Available data.
BEGIN

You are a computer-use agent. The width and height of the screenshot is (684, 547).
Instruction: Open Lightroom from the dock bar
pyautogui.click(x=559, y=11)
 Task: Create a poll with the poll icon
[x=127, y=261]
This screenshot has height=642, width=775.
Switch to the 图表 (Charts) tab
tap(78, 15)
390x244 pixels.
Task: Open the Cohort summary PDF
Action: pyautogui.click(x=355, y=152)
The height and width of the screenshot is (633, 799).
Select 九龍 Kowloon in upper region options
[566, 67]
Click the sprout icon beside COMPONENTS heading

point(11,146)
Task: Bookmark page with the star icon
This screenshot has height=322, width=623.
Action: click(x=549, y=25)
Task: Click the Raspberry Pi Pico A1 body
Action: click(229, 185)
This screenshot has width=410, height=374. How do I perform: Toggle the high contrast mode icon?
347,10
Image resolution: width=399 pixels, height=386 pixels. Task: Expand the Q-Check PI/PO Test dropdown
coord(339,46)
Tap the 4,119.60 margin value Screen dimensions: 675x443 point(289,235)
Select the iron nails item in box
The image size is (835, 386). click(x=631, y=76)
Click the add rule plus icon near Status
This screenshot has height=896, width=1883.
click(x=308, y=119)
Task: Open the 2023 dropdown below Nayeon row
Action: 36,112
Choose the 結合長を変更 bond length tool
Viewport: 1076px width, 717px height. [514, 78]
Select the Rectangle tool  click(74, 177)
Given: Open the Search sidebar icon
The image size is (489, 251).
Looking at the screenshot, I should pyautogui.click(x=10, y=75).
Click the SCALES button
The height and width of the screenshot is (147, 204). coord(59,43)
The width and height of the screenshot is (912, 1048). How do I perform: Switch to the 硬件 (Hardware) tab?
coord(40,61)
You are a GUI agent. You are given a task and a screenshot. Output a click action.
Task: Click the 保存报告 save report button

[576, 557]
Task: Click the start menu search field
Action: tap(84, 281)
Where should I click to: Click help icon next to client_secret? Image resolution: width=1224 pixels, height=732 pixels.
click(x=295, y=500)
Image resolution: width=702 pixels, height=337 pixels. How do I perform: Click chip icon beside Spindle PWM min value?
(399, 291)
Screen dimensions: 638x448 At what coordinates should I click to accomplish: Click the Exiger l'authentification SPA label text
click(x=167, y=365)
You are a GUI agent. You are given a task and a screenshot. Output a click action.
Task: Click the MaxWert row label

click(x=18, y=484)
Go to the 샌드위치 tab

END

Goal of the exercise. Write out the records shown above, exactly as they appear.

Solution to the exercise.
You are a computer-use agent. The width and height of the screenshot is (684, 547).
Instruction: Open Lightroom from the dock bar
pyautogui.click(x=559, y=11)
 Task: Create a poll with the poll icon
[x=127, y=261]
This screenshot has height=642, width=775.
Switch to the 图表 (Charts) tab
tap(78, 15)
390x244 pixels.
Task: Open the Cohort summary PDF
Action: pyautogui.click(x=355, y=152)
The height and width of the screenshot is (633, 799).
Select 九龍 Kowloon in upper region options
[566, 67]
Click the sprout icon beside COMPONENTS heading

point(11,146)
Task: Bookmark page with the star icon
This screenshot has height=322, width=623.
Action: click(x=549, y=25)
Task: Click the Raspberry Pi Pico A1 body
Action: click(229, 185)
This screenshot has width=410, height=374. How do I perform: Toggle the high contrast mode icon?
347,10
Image resolution: width=399 pixels, height=386 pixels. Task: Expand the Q-Check PI/PO Test dropdown
coord(339,46)
Tap the 4,119.60 margin value Screen dimensions: 675x443 point(289,235)
Select the iron nails item in box
The image size is (835, 386). click(x=631, y=76)
Click the add rule plus icon near Status
This screenshot has height=896, width=1883.
click(x=308, y=119)
Task: Open the 2023 dropdown below Nayeon row
Action: 36,112
Choose the 結合長を変更 bond length tool
Viewport: 1076px width, 717px height. [514, 78]
Select the Rectangle tool  click(74, 177)
Given: Open the Search sidebar icon
The image size is (489, 251).
Looking at the screenshot, I should pyautogui.click(x=10, y=75).
Click the SCALES button
The height and width of the screenshot is (147, 204). coord(59,43)
The width and height of the screenshot is (912, 1048). How do I perform: Switch to the 硬件 (Hardware) tab?
coord(40,61)
You are a GUI agent. You are given a task and a screenshot. Output a click action.
Task: Click the 保存报告 save report button

[576, 557]
Task: Click the start menu search field
Action: tap(84, 281)
Where should I click to: Click help icon next to client_secret? Image resolution: width=1224 pixels, height=732 pixels.
click(x=295, y=500)
Image resolution: width=702 pixels, height=337 pixels. How do I perform: Click chip icon beside Spindle PWM min value?
(399, 291)
Screen dimensions: 638x448 At what coordinates should I click to accomplish: Click the Exiger l'authentification SPA label text
click(x=167, y=365)
You are a GUI agent. You are given a task and a screenshot. Output a click action.
Task: Click the MaxWert row label

click(x=18, y=484)
Go to the 샌드위치 tab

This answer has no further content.